▶ _Enunciado 1_
Copie del texto dirigido al maestro todo lo que va de "Para tí , y" hasta "sigues los pasos.", sustituyendo "quimeras" por "fantasías".
▶ _Enunciado 2_
En el texto dirigido al maestro, ¿por qué sintió quien escribe una envidia tremenda hacia la gente que afirmaba haber visto al maestro por la calle?

▶ _Fragmento de lectura_
- - -

Para tí , y permiteme que te tutee, maestro, este hecho pasó inadvertido porque yo simplemente era alguien que hacía bulto entre la infinidad de lectores y escritores que te admirabamos, sin embargo para mí fue siempre una ilusión, una de esas quimeras que se suelen tener cuando en tu pequeñez quieres conocer a ese maestro al que le sigues los pasos.
La mañana en que todo el mundo hablaba de tu muerte, escuché mientras iba en el autobus el parloteo de la gente. Unos decían que te habían visto pasear muchas veces por la Acera Recoletos, otros en el Campo Grande, en la Plaza Zorrilla...yo, sin embargo, viviendo como he vivido siempre en nuestro querido Valladolid, nunca te ví en persona. En esos momentos, sentí una envidia tremeda por toda esa gente que afirmaba haberte visto por la calle, y lo sentí porque si bien nunca podré decir que pasé por tu lado alguna vez, tampoco podré decir que tú me viste a mí, y aunque no es esto último lo que más lamento, si que pienso que mucha de esa gente no hubiera agradecido tanto conocerte como lo hubiera hecho yo, porque para ellos tal vez fuiste un gran escritor, un ilustre entre nosotros, sin embargo, para mí, significabas todo eso y algo más; eras el espejo en el que reflejarme, esa pluma ligera y sutil capaz de expresar lo mismo que yo siento cuando miro a mi alrededor.
¡ Lo que hubiera dado por una conversación frente a tí¡ ,¡ cuántas preguntas te hubiera hecho¡,¡ cuánto me habría gustado escucharte...¡
Pero, de algún modo, siempre supe que mi quimera no se realizaría. A menos que me hubiera dado tiempo a publicar mi primer libro y tú, por esas cosas que a veces tiene la casualidad, lo hubieras leído, te hubiera gustado y hubieras querido conocer a su autora, tal vez esa ilusión se hubiera hecho realidad, pero...no ha sido así. Como suele decirse, tarde, mal y nunca, pero así son algunas veces las cosas; escurridizas, ajenas o simplemente a destiempo.

- - -

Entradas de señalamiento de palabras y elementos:
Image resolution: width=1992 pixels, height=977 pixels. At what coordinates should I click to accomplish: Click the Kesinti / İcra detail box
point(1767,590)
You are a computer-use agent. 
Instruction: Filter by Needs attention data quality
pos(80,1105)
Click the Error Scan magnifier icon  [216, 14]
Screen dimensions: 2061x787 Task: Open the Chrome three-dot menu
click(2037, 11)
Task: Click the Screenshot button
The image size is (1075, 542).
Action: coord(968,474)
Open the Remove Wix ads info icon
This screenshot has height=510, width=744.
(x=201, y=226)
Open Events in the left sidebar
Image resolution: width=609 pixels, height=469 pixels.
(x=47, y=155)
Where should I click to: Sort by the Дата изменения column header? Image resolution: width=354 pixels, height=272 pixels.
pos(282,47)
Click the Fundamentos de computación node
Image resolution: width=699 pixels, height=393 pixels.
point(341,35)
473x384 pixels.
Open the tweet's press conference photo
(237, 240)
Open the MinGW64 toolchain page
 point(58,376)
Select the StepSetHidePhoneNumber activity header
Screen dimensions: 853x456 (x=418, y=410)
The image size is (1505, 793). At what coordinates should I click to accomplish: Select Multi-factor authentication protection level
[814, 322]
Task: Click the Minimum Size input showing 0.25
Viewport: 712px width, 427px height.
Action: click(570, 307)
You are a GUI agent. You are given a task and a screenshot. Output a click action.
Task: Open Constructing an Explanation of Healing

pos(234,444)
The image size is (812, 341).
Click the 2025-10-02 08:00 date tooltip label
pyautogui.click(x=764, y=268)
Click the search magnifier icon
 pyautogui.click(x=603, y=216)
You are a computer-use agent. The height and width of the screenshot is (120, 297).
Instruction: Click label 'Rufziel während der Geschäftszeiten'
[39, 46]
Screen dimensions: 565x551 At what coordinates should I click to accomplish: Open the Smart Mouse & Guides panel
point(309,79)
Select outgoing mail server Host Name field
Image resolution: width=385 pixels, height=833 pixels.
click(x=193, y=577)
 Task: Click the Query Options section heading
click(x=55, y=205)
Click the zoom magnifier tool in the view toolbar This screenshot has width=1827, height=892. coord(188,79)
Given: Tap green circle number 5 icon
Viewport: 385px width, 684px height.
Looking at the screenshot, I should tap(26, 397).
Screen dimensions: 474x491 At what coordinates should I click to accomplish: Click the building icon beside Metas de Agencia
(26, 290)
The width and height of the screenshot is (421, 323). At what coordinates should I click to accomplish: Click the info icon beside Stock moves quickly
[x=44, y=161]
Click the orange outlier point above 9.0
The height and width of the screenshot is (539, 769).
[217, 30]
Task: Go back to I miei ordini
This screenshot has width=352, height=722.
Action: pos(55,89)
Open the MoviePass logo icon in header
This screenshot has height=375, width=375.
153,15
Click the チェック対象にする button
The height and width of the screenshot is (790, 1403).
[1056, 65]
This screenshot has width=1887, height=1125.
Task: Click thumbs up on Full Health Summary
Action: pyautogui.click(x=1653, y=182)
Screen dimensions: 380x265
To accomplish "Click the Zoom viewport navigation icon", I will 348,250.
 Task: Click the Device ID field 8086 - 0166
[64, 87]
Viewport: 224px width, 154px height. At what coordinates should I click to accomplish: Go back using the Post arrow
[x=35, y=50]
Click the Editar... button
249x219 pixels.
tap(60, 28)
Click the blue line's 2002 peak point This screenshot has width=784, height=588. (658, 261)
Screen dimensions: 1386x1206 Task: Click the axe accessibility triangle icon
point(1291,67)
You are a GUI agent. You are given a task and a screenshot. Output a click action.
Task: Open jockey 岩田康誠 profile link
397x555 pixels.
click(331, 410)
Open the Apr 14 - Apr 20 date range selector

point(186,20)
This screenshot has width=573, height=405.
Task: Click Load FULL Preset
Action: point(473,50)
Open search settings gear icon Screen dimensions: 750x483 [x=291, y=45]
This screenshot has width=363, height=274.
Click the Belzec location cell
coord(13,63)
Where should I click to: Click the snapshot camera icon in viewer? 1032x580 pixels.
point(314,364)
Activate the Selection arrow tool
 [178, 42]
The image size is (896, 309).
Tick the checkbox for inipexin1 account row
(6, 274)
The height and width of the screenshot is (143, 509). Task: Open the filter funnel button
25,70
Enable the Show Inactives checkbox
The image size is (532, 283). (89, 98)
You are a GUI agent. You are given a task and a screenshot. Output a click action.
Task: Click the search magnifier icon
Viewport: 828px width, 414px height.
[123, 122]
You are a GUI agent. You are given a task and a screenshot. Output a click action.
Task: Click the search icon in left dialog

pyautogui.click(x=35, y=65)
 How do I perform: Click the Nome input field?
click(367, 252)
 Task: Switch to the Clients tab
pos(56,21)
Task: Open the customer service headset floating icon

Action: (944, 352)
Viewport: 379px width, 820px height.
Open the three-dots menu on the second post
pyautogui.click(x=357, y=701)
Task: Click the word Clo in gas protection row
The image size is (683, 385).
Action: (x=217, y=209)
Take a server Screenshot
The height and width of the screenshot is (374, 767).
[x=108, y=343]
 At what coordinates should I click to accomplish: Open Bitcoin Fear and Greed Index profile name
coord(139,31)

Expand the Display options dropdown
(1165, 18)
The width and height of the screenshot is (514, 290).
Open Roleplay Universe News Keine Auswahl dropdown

- - -

▶ _Respuesta redactada 1_
Para tí , y permiteme que te tutee, maestro, este hecho pasó inadvertido porque yo simplemente era alguien que hacía bulto entre la infinidad de lectores y escritores que te admirabamos, sin embargo para mí fue siempre una ilusión, una de esas fantasías que se suelen tener cuando en tu pequeñez quieres conocer a ese maestro al que le sigues los pasos.

▶ _Respuesta redactada 2_
Porque nunca podrá decir que pasó alguna vez junto al maestro, ni tampoco que él llegó a verle.